We have to rename (and possibly move) the downloaded csv file. Name the file `"map_[searchterms]_[startdate]_[enddate]_[region].csv"`, to avoid accidentally overwriting existing files if you later explore other search specifications.

In [None]:
def rename_csv(start, end, region, searchterms):
    """
    Function to rename and move files.
    """
    # ---
    # add your code here
    
    
    
    # ---
    return

... and test it:

In [None]:
rename_csv('2016-11-08','2016-11-08','US',['Donald Trump','Hillary Clinton'])

Finally, we need a list of dates to loop over. There are many ways to do this. The internet is your friend here!

Note: I suggest you only scrape a month's worth of data and copy the rest from the github repo as webscraping is time consuming and not universally appreciated (e.g. by Google's system admins).

In [None]:
def get_dates():
    """
    Function to produce a list of dates with YYYY-MM-DD from 2015-11-08 to 2016-11-08.
    """
    # ---
    # add your code here
    
    
    
    # ---
    return dates

One last test:

In [None]:
get_dates()

Congratulations, we're ready to put everything together!

In [None]:
def main():
    driver = open_driver()
    searchterms = ['Donald Trump','Hillary Clinton']
    region = 'US'
    dates = get_dates()
    for date in dates:
        print('Download data for: ', date)
        url = build_url(date, date, region, searchterms)
        download_csv(url, driver)
        rename_csv(date, date, region, searchterms)
    driver.quit()
    print('All data downloaded.')
    
if __name__ == '__main__':
  main()

In [None]:
driver.quit()

## 2. Prepare Google Trends data

Now that we have the data from Google, we're going to combine all the csv files in a large pandas dataframe. 

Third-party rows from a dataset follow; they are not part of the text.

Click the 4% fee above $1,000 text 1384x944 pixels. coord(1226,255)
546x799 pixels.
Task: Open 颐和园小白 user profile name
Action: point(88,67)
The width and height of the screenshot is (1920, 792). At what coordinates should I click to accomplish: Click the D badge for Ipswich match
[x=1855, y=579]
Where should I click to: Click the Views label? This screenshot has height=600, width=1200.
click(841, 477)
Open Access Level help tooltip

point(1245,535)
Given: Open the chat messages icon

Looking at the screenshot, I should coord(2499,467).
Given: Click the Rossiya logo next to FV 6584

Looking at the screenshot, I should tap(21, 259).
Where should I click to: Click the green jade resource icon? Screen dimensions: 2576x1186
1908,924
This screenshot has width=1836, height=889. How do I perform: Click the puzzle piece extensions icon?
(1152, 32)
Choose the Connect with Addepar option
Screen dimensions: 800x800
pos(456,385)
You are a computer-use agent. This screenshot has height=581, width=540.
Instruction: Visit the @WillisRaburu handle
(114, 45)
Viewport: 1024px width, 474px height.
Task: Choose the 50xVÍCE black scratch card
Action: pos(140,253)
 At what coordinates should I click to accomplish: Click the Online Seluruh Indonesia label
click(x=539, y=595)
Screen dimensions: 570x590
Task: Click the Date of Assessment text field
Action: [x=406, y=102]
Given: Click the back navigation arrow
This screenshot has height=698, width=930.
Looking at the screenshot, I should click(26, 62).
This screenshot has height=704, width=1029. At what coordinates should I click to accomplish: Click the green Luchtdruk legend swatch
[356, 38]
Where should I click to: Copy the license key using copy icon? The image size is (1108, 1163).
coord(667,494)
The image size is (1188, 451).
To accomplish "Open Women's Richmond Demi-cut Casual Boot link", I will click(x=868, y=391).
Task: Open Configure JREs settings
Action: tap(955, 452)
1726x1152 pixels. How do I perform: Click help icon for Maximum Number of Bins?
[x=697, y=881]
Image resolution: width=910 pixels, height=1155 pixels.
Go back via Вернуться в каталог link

- use `os.listdir()` to generate a list of all the files
- write a loop to append all of them in a large pandas dataframe
- clean the data to remove missing values and normalize the data

First, use `os.listdir()` to generate a list `files` of all the files we want to load. If you saved other data in the same directory, you might need to filter the list and keep just the Google Trends data.

In [None]:
# ---
# add your code here



# ---

If done correctly, you should have 367 files (Nov 8th is included twice and 2016 was a leap year). Let's see how many we got:

In [None]:
len(files)

Write a function `load_data()` to load a file from into a pandas dataframe with colums `state`, `trump`, and `clinton`, and generate a column 'date' that contains the date from the file name.

In [None]:
def load_data(f):
    # ---
    # add your code here
    
    
    
    # ---
    return df

Test the function:

In [None]:
load_data(files[0])

Create an empty pandas dataframe `google_raw` and write a loop over `files` that applies `load_data()` on each file and appends it to `google_raw`.

In [None]:
# ---
# add your code here



# ---

Let's see whether it worked:

In [None]:
google_raw

Finally, we'll do some housekeeping:

1. create a copy of the 'google_raw' dataframe so that we don't have to rerun the loop if we mess up.
2. remove missing values
3. remove the `%` symbol from the percentages
4. normalize the data such that `candidate = candidate / (total searches)`
5. use `groupby` to order by `date` and `state`

In [None]:
# ---
# add your code here



# ---

Checking the result and copying it to `google_data`:

In [None]:
google_data = df.copy()
google_data

## 3. Prepare polling data

We're going to use polling data compiled by 538. However, instead of scraping that data too, we're going to use a short cut. Interesting data has often been scraped by somebody else before, so you can save a lot of time by googling datasets and checking github and other data repositories!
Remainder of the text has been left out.